I've often heard that fathers and sons are very similar but I think I'm becomming my mother.
we offen have our fights and disagreements but after this it's really ... I don't know what to say? its freaking out our femme and male side.

is this happening to anyone else or is it just a midlife crisis thing?

a new question. What traits do you share with a female personality in your life?
Your Mother? Sister? Aunt?
I posted the same question in the FtM thread and I got some interesting answers

deja true
02-24-2008, 09:08 PM
Gosh, no! I'm not shy, quiet or overly religious. And I didn't turn out like my father, either, except for being a little pig-headed. I worked really hard to not be ignorant, racist and a womanizer.

We all need to invent ourselves. That's what maturity is all about.

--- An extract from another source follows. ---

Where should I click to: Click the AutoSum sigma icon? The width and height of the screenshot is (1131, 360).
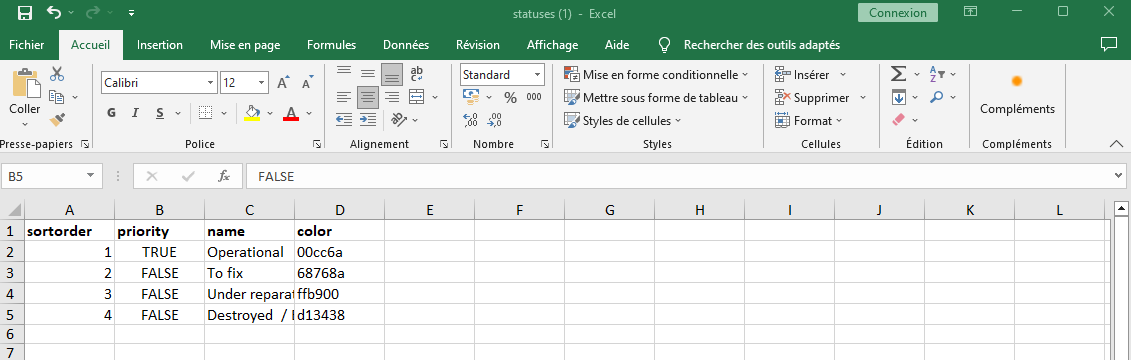(x=898, y=74)
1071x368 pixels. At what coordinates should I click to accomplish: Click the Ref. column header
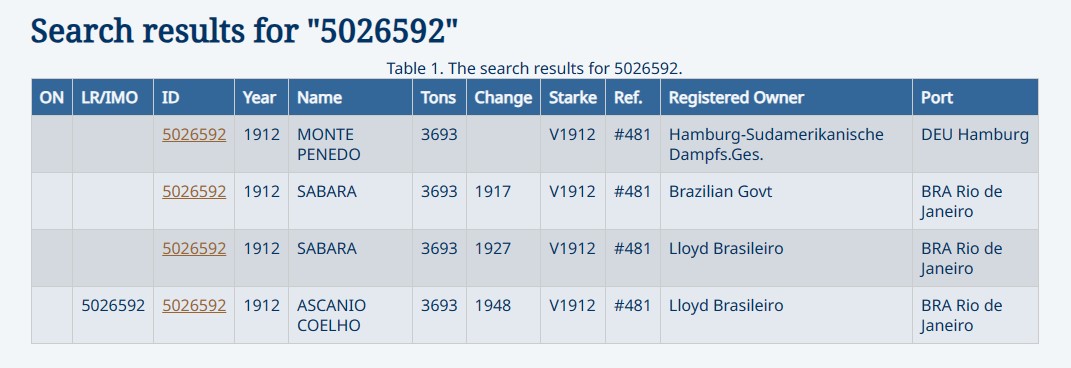[632, 98]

So how was your home life, then?

deja

TxKimberly
02-24-2008, 09:15 PM
Gosh, no! I'm not shy, quiet or overly religious. And I didn't turn out like my father, either, except for being a little pig-headed. I worked really hard to not be ignorant, racist and a womanizer.

We all need to invent ourselves. That's what maturity is all about.

So how was your home life, then?

deja

I share some of her traits - a love of reading, a quiet and calm nature, a love for knowledge (if not the real drive to get a formal education). Other than that, no. My mother went through much of her life somewhat helpless and looking for someone else to take care of her and I could not live that way. I have made my own way through life and can not imagine counting on someone else to bring home the pay check, chop the firewood, and do what needs doing.

SandyR
02-24-2008, 09:40 PM
I share the same understanding of human nature as my mom. Drives my nuts sometimes, but keeps me calm.

Hugs!

SandyR

Scotty
02-24-2008, 10:58 PM
It's happening to me too, I even see a resemblance (a strong one)....

michellebesweet
02-24-2008, 11:10 PM
I see a little of my mother in me.

Dalece
02-24-2008, 11:38 PM
Raised by my Mother and Grandmother since age ten when father was killed in a truck and train accident. Did start wearing mother clothes and grandmothers at hat time and Ifelt like that was the proper thing to do. If you saw my pictures back a month or so ago I have apicture of my mother and my side by side. And a lot of my friends have noticed we look the same especially when I'm dressed.

Daintre
02-25-2008, 12:26 AM
I admired my mother greatly, if I accomplish only a portion of what she did, I would consider myself fortunate. Hard working, compassionate, loving and a tower of strength. Yes I modeled myself after her. It wasn't until I saw pictures of her in her 20's that I saw her beauty.
When she needed care, she developed alzheimers, I stepped up and basically took care of her needs. She floored me one day, really made me stop and think, a chill went down my back when she said to me; "You are just like your father" It was like being hit hard...i just couldn't be like him, no, not the man I hated..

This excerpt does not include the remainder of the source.